### Problem to work on
Report the count of lines below in which the string "dropdown" occurs; include nothing else.

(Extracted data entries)

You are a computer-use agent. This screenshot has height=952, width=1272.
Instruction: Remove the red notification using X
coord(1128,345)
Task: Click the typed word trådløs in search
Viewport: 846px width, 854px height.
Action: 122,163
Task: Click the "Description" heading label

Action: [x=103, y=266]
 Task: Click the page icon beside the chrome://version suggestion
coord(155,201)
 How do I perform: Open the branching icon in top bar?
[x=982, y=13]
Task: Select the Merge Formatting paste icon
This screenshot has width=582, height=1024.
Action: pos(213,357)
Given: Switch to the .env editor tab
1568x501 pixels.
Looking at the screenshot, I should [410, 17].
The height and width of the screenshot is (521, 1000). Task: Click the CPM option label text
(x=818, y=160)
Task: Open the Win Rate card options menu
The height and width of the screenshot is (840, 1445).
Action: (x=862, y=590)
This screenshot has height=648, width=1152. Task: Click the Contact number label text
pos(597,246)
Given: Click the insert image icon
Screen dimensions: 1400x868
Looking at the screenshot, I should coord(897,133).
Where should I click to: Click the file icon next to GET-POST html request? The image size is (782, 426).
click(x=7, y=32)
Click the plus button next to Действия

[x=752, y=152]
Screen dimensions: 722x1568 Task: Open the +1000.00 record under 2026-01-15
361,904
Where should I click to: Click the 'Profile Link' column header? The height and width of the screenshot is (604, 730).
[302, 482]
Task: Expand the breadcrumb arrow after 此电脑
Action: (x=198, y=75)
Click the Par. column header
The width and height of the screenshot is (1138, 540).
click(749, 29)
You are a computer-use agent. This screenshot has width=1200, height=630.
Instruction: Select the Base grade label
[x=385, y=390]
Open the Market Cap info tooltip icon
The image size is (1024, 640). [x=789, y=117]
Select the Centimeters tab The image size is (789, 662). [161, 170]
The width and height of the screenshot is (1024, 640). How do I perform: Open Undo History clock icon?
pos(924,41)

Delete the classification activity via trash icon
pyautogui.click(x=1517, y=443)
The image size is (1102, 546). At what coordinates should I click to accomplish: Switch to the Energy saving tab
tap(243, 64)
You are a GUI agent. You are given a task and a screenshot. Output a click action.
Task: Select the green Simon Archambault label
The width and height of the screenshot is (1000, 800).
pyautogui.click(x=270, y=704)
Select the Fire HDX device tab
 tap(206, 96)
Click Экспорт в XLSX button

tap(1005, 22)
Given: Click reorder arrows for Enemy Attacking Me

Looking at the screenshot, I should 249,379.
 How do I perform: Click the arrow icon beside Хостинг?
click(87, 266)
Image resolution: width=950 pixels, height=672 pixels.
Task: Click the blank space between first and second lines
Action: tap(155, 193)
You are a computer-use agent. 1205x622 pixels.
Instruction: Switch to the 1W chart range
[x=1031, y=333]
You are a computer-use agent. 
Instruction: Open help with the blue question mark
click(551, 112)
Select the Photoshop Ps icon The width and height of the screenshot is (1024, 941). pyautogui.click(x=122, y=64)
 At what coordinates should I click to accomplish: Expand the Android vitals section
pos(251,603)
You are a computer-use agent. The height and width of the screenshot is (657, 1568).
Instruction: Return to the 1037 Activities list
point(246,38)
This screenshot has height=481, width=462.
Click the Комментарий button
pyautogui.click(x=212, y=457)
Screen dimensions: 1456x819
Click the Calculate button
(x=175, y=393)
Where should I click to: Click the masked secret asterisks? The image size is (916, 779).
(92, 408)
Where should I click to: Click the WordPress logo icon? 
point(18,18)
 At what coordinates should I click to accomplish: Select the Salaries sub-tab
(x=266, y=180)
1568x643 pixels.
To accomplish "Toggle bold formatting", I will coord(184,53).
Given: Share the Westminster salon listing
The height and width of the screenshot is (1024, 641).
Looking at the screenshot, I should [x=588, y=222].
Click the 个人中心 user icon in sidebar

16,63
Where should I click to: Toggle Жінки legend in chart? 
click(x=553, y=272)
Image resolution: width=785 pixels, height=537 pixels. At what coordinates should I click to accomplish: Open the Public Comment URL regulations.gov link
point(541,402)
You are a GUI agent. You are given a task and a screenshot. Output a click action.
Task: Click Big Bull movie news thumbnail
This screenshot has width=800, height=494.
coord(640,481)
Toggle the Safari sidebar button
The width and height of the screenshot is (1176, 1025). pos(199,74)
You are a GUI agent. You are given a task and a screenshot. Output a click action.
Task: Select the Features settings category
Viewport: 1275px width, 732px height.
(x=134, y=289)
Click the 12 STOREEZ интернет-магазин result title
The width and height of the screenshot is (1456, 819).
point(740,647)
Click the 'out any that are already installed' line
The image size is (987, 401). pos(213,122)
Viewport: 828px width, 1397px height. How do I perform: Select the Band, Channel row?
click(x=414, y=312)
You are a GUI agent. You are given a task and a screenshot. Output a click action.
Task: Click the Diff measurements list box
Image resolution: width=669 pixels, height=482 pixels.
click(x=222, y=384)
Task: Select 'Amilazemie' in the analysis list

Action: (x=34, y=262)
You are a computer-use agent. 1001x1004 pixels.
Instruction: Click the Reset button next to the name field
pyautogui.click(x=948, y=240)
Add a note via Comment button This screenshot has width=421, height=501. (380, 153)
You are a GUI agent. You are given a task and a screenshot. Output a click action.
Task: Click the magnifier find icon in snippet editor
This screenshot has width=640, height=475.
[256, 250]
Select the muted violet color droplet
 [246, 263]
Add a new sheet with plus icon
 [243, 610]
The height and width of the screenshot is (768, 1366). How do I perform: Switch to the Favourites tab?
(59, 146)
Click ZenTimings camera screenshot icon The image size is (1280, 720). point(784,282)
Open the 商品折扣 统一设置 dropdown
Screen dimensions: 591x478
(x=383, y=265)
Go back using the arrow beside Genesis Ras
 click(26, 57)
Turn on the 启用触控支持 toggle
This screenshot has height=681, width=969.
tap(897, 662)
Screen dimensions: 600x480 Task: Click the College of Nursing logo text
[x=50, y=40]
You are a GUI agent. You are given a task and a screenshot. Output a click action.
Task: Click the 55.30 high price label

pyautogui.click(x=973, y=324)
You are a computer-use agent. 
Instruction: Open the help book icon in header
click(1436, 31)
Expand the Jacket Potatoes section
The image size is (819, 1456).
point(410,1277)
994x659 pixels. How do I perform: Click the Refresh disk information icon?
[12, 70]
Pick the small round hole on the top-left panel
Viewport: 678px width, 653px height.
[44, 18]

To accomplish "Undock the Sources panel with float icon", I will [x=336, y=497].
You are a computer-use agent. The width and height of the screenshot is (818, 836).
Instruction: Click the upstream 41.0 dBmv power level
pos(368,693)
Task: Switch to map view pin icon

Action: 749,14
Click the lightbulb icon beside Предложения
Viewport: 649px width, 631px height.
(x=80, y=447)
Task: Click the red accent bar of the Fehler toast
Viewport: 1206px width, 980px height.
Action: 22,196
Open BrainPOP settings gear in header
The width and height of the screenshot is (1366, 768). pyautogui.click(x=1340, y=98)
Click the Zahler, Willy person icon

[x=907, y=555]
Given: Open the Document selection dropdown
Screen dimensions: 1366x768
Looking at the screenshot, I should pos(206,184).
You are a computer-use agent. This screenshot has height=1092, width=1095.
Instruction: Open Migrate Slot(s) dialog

### Expected output
2